Jerry Traunfeld’s Root Ribbons with Sage
- 2 pounds medium root vegetables, such as carrots, parsnips, celeriac, rutabagas, turnips, parsley root, or salsify (avoid beets)
- 3 tablespoons unsalted butter
- 1/4 cup coarsely chopped sage
- 1 1/4 teaspoons kosher salt
- Freshly ground black pepper
- 1 tablespoon maple syrup
- 2 teaspoons fresh lemon juice
Wash and peel the roots and discard the peelings. Continue to peel the vegetables from their tops to the root tips to produce ribbons, rotating the roots on their axis a quarter turn after each strip is peeled, until you’re left with cores that are too small to work with. (You can snack on these or save them for stock.) Alternately, you may use a mandoline.

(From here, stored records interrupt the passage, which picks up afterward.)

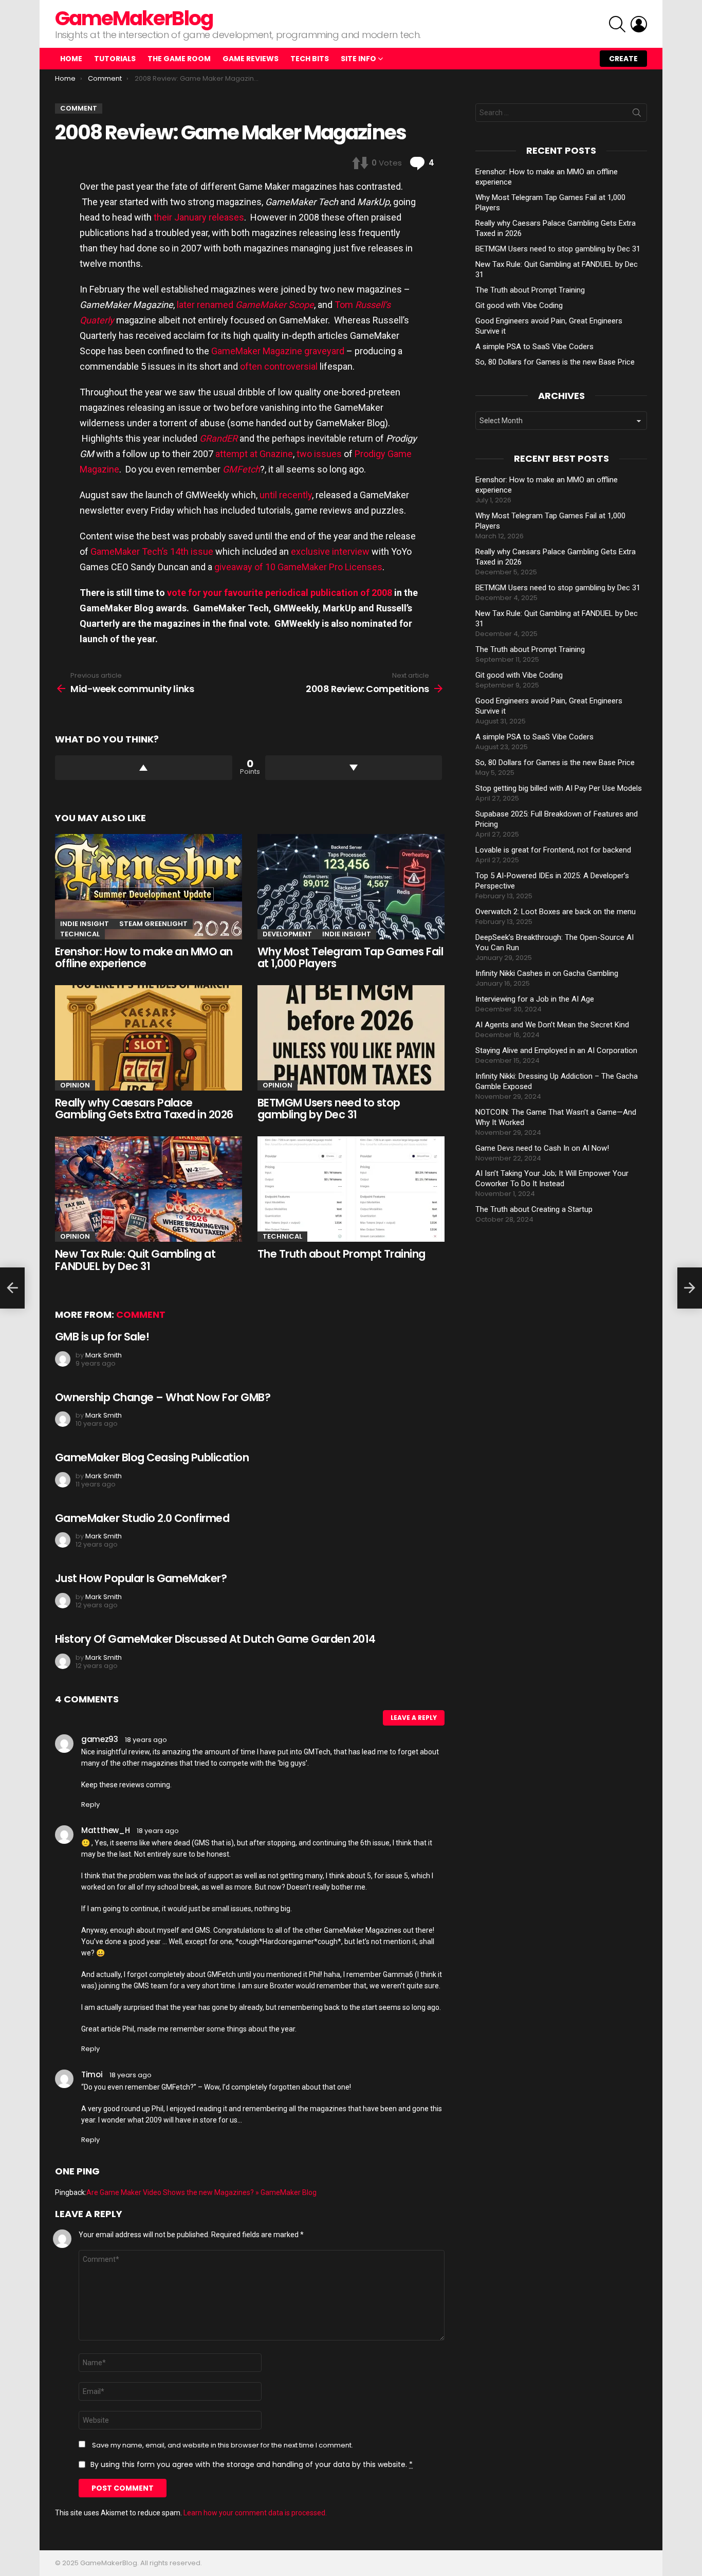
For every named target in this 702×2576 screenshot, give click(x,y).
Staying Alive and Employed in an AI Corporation (556, 1050)
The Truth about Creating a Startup (534, 1209)
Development (287, 934)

Melt the butter with the sage in a large skillet over medium heat. Stir for a minute to partially cook the sage. Add the root ribbons and toss them with tongs until they begin to wilt. Add the salt, a good grinding of black pepper, the maple syrup, lemon juice, and about 3/4 cup of water.
Butternut Squash Fries
As you probably know by now, I believe that anything is more delicious in fry form. Squash is now exception. Try making parsnip fries too. For a great dipping sauce, make herbed aioli with your fresh herbs.
- 1 butternut squash
- 1 tbsp olive oil
- sea salt to garnish
Preheat the oven to 400° F. Peel and cut the squash in half lengthwise. Scoop out the seeds and then cut each half into fries or wedges.
Toss the fries in oil and then place in a single layer onto a baking tray. Bake for 20-35 minutes (depending on the size of your fries) turning once.
Remove from the oven and sprinkle with sea salt.